Redoubling Our Efforts
As demonstrations erupt all around the world in solidarity with those protesting institutionalized racism in the U.S, it feels important to reach out to our global community of friends and supporters.
I’m ashamed of my country's failure. We have failed to dismantle white supremacy and institutionalized racism. We have failed to educate generation after generation of young people to understand our history, appreciate our shared humanity and the value of our diversity, and shape a more equitable world.
We’re collectively outraged at the murder, again, of an unarmed Black man, George Floyd, at the hands of a white police officer, with other officers standing by, observing, and doing nothing. This comes after countless other visible examples of racism and racial violence in the U.S. And it comes at a time when we have already been called to support each other in the face of a global pandemic that is disproportionately impacting this country's marginalized communities.
Protesters across the U.S. have raised their voices and stood up to call for an end to the killing of Black people, and for systemic change. In response, police forces have met peaceful protests with aggression and our nation’s attorney general ordered tear-gassing and use of rubber bullets against non-violent demonstrators to make space for the President to have a photo opportunity, after he called out the military to keep protesters in order.
Here in New York City where I live, an 8 p.m. curfew just went into effect as I write this. The last time there was a curfew in New York was 1943, when a Black soldier was shot and injured by a white police officer.

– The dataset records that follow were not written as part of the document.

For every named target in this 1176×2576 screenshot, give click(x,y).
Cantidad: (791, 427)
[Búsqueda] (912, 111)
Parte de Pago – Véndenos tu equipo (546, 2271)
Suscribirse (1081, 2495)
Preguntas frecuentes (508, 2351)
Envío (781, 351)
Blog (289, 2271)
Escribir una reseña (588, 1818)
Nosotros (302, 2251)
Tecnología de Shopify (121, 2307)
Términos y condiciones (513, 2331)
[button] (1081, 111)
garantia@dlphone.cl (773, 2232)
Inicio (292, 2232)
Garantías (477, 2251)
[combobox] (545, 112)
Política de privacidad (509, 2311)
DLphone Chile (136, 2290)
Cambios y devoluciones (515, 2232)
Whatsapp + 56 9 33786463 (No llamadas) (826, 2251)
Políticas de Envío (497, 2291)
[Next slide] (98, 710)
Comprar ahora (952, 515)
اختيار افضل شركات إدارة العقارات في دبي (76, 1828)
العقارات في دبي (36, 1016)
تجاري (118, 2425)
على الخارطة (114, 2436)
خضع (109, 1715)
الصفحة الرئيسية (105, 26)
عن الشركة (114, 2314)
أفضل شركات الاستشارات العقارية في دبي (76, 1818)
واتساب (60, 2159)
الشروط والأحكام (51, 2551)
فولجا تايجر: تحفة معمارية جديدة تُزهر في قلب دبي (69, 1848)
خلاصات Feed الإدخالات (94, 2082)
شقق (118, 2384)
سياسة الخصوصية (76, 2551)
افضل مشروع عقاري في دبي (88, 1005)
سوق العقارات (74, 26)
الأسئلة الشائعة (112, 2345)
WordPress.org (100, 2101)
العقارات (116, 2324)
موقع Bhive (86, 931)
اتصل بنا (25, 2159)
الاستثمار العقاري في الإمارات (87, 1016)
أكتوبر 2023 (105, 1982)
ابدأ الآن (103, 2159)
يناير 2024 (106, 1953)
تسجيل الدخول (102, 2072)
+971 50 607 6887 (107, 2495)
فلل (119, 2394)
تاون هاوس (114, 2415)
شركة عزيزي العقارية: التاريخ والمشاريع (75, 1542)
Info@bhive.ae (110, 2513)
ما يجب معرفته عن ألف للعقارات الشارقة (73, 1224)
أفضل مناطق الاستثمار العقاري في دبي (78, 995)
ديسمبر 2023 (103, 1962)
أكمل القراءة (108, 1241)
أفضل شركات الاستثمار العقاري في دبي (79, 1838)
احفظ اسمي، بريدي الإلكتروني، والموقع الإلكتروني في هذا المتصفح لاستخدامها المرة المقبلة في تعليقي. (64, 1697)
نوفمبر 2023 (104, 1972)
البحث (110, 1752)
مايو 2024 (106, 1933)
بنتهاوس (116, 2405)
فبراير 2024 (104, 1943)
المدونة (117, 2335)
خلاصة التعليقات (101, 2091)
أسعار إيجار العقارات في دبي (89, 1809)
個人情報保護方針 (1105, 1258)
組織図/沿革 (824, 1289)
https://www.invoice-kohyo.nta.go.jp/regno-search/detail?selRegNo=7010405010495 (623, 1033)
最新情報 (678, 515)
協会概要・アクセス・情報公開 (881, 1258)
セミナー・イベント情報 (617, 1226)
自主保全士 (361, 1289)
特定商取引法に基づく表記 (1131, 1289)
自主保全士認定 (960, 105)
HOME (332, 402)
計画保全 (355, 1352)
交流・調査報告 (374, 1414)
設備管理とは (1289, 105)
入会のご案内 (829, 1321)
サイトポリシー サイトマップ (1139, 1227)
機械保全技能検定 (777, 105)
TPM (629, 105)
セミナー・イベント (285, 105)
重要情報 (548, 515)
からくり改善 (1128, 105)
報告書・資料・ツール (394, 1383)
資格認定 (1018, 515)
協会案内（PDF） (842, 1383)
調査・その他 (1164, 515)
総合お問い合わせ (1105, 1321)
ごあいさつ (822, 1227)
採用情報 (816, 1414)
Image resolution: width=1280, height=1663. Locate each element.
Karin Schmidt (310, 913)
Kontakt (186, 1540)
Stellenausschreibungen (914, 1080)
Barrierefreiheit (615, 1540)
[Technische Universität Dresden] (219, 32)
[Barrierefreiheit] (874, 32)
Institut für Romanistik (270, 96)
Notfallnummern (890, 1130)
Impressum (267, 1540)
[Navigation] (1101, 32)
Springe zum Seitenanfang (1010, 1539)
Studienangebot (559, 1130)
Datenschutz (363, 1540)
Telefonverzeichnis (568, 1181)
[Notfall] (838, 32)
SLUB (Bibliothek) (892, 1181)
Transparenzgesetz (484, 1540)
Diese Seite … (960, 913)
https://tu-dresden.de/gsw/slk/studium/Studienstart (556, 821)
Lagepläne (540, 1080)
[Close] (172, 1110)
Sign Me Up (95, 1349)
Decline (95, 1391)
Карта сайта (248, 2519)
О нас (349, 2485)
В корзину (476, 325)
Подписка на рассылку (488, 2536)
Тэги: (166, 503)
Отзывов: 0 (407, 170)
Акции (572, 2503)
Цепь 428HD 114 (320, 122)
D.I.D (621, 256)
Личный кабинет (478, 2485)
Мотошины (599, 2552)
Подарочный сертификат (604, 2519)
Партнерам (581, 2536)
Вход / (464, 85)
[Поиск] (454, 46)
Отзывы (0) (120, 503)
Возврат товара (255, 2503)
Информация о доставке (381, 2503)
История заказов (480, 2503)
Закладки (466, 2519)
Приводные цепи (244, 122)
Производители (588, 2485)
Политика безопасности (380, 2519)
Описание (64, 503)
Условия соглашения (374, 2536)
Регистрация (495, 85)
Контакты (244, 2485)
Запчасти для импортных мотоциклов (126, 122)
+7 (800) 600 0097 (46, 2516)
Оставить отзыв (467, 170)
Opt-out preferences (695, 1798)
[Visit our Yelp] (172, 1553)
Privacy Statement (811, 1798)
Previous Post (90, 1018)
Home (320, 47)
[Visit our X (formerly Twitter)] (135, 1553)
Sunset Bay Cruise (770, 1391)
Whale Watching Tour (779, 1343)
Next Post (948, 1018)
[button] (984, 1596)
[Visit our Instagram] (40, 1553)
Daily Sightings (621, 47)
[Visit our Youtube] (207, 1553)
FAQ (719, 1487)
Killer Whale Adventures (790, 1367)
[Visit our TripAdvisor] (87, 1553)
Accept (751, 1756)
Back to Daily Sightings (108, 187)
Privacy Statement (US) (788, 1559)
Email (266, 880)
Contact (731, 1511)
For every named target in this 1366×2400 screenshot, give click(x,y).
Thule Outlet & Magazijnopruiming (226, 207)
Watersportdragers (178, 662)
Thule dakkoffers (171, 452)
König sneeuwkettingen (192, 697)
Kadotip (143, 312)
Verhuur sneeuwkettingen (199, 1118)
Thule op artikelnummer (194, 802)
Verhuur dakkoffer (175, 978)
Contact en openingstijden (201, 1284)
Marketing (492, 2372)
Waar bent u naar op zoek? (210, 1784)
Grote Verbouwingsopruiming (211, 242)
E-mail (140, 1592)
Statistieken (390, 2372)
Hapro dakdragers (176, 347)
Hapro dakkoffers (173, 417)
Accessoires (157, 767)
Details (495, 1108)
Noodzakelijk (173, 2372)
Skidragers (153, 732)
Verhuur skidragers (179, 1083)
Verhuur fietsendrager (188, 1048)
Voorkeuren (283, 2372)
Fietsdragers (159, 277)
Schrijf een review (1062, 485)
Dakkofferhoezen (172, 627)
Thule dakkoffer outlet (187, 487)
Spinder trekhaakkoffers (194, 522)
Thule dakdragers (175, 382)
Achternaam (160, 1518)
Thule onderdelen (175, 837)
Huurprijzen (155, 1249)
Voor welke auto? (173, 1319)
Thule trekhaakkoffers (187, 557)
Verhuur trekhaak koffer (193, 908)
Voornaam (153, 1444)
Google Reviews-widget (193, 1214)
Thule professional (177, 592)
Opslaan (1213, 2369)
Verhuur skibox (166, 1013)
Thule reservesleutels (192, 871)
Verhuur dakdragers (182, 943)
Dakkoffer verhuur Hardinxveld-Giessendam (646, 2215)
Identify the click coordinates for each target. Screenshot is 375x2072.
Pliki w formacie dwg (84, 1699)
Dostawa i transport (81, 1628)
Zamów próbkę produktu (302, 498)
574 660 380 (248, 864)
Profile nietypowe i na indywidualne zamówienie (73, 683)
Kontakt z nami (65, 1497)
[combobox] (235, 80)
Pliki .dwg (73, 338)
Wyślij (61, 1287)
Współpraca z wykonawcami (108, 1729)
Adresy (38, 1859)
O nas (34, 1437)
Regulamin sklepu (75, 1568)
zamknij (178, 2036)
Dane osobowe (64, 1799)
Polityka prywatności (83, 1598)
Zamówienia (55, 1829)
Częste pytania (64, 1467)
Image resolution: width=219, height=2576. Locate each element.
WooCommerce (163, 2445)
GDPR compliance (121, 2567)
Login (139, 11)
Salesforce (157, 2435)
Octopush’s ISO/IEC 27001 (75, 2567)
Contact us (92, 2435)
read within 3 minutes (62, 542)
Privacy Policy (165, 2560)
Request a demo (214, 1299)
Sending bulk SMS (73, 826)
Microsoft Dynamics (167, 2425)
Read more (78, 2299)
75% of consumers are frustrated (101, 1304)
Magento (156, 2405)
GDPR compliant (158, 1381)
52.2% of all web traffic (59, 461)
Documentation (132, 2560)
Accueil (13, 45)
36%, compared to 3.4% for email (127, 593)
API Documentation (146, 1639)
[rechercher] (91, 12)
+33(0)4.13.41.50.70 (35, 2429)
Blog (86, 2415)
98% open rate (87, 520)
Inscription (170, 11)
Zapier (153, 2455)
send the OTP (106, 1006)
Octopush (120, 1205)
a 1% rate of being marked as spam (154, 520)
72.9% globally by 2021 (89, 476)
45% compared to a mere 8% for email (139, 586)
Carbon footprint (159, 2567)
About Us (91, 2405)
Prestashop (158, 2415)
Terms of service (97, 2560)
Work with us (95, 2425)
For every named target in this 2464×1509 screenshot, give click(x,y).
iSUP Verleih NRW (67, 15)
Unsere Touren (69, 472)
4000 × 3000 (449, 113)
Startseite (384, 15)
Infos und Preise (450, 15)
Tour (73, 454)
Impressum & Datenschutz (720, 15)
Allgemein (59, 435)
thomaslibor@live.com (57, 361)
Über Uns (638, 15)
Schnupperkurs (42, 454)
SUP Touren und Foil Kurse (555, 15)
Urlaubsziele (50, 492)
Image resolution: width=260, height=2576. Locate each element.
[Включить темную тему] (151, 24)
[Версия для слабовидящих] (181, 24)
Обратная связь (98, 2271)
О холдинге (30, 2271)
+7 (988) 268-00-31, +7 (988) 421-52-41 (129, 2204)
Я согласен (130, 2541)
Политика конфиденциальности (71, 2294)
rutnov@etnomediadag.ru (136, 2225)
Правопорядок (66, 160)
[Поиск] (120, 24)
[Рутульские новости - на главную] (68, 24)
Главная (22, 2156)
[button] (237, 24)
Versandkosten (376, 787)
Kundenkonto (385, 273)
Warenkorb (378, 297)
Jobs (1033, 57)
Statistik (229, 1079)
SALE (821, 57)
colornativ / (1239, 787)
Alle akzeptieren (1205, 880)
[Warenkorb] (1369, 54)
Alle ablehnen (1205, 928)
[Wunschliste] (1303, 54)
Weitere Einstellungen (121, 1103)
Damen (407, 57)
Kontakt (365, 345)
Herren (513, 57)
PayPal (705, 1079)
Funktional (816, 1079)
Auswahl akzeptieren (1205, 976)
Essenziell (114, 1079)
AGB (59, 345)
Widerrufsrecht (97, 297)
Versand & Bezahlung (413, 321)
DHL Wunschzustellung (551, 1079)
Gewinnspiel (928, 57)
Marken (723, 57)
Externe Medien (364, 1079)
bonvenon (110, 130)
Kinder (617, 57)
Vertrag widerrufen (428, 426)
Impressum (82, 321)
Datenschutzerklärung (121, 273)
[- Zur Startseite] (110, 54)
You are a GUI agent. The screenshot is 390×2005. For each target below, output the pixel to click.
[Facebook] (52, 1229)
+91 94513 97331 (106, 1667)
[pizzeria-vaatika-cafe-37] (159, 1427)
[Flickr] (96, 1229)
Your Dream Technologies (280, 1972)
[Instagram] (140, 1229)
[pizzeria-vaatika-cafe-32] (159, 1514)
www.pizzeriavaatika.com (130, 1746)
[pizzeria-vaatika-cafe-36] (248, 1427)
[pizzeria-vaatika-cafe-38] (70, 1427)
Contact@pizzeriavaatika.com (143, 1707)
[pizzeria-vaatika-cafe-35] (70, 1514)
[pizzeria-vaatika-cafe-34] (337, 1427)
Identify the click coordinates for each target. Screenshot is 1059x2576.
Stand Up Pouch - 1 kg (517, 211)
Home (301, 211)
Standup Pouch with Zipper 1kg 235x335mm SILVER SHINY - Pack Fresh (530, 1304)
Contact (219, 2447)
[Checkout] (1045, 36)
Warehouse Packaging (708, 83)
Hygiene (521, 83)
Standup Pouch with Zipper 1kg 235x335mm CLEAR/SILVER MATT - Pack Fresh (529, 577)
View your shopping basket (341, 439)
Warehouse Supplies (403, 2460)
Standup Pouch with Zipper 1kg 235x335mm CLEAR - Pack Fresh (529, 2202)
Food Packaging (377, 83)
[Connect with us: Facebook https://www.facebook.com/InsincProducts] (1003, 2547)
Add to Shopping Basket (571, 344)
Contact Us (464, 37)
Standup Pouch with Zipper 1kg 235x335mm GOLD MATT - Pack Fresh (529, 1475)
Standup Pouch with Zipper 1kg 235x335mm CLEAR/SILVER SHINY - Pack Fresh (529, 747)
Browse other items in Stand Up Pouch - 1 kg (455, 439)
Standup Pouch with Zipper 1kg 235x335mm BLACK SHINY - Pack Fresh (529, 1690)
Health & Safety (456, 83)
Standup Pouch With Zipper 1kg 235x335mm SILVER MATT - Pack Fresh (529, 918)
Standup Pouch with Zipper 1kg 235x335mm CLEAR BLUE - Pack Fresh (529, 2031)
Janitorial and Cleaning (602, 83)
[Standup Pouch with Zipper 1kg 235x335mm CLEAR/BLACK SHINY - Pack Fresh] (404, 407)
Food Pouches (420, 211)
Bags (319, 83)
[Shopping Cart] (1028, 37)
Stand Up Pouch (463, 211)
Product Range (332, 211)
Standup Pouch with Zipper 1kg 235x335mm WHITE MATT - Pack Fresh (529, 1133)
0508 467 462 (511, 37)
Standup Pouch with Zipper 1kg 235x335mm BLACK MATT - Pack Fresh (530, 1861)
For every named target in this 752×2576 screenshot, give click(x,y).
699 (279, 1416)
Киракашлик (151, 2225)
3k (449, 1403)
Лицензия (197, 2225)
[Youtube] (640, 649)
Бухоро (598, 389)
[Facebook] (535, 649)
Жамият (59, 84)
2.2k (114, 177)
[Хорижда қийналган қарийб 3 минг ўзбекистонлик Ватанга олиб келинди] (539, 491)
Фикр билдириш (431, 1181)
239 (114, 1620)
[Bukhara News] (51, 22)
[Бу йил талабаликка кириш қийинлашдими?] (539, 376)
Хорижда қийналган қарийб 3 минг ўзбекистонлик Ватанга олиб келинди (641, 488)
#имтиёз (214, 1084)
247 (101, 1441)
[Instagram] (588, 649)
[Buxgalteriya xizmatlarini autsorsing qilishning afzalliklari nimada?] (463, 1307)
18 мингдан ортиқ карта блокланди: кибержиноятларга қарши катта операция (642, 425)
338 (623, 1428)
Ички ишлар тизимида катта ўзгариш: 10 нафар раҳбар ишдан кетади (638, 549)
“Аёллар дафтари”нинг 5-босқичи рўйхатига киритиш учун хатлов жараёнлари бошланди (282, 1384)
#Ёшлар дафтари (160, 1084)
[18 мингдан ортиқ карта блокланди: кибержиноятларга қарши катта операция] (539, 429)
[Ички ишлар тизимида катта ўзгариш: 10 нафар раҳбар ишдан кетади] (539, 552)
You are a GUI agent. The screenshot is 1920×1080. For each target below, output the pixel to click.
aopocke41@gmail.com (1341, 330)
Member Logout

When I set out on this journey 30 years ago, I thought that ensuring all children have the chance to attain an excellent education would be the path to our nation becoming the land of equal opportunity it aspires to be. Over time, I’ve learned that it’s not that simple. Education is the key to transformation, but it isn’t sufficient. I’ve seen that enabling all children to fulfill their potential also requires dismantling the inequities in all of the other systems—including our justice system—and purging the ideology of white supremacy that infects our society, our institutions, and ourselves.
I remember visiting the National Civil Rights Museum at the Lorraine Motel in Memphis a few years ago and standing in front of exhibits that starkly reminded me that it was just 30 years before I'd graduated from college that there was legalized segregation in our country. This appalling reality isn’t ancient history but recent history. Another 30 years has passed and we are still here, far from having reckoned with and accounted for the legacy of slavery in our country. If you haven’t heard the case for the need for a process of reconciliation to move forward, please do read these thoughts from social justice leader Bryan Stevenson.
I’ve also learned over time that we need to consider what an ‘excellent education’ really is. We’re not providing all of our students with an excellent education if they grow up to kill people because they’re of a different race, religion, ethnicity, or caste, or if they grow up to stand by without intervening in the face of injustice or to meet peaceful protests with violence.
Moving forward will require leadership—leadership for undertaking a reconciliation with our history, reshaping institutions to be equitable, and re-orienting our education system to prepare all of our young people to shape a better future.
This means that our shared work across the Teach For All network to foster the leadership needed to take on entrenched mindsets and inequitable systems is incredibly important, here in the U.S. and around the world where other injustices also rage along lines of difference.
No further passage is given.